■ **Instructions to follow**
Without changing a word, return the listing below, minus its images.

■ **Records for processing**

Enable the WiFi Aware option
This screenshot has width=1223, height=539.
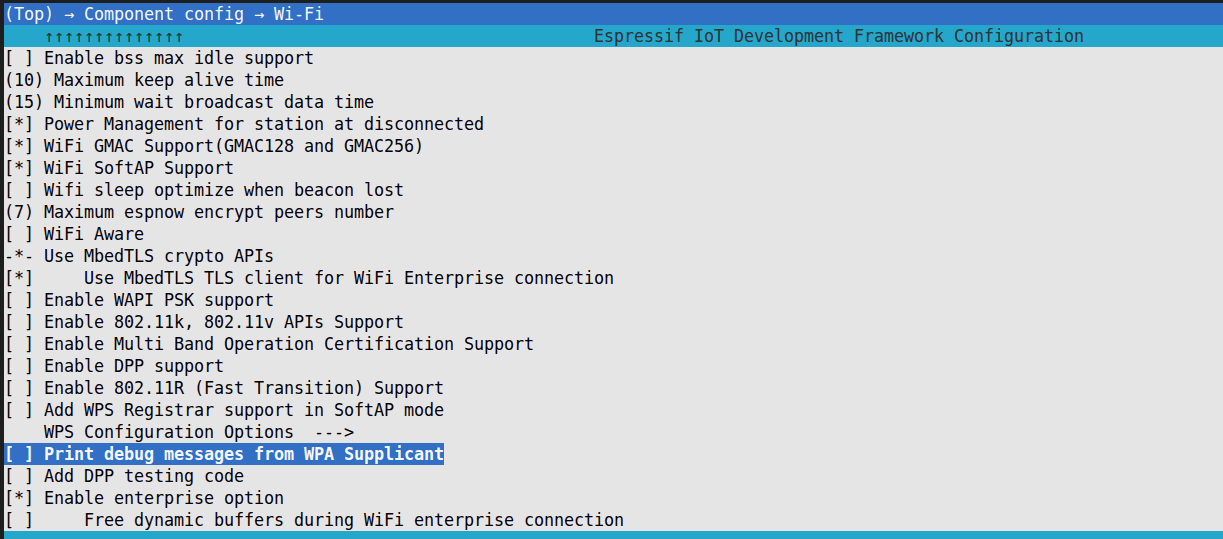pyautogui.click(x=19, y=234)
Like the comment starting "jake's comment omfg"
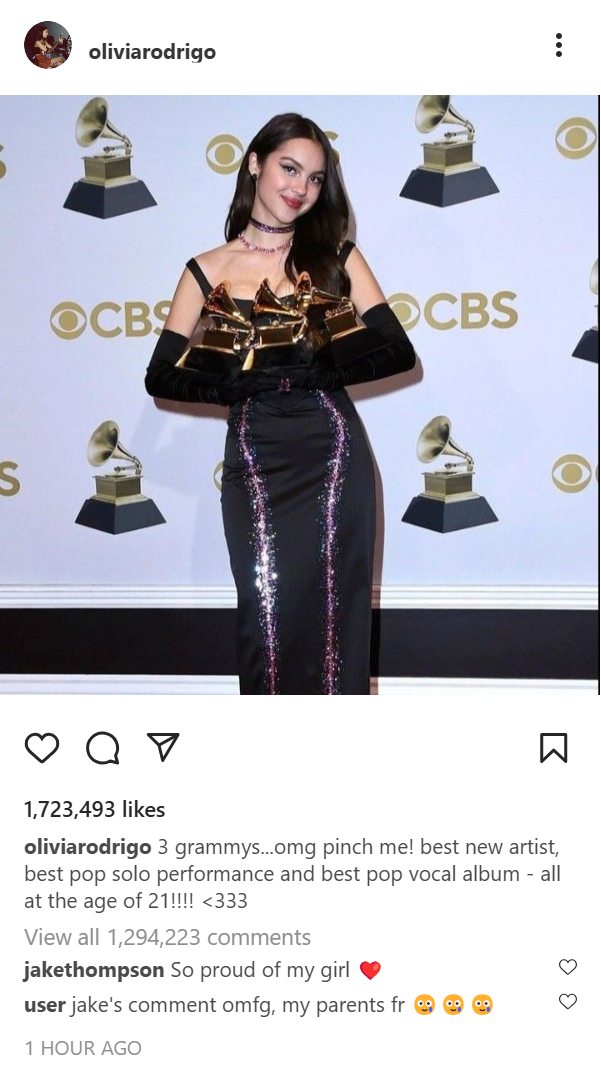 point(568,1002)
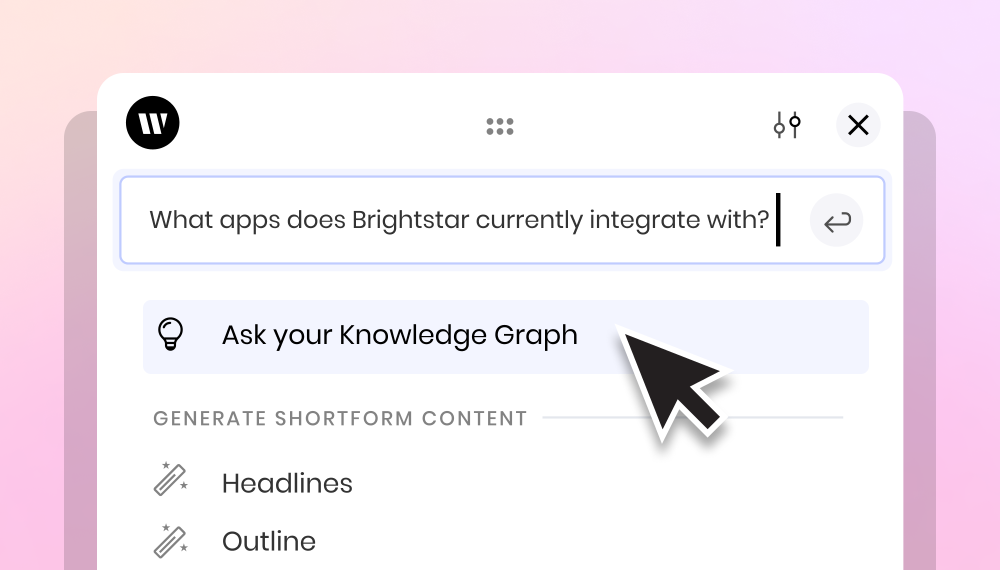Click the divider line after section heading
1000x570 pixels.
coord(693,418)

■ **Exercise solution**
Enable the WiFi Aware option
This screenshot has width=1223, height=539.
pyautogui.click(x=19, y=234)
Like the comment starting "jake's comment omfg"
 point(568,1002)
Click the divider line after section heading
1000x570 pixels.
coord(693,418)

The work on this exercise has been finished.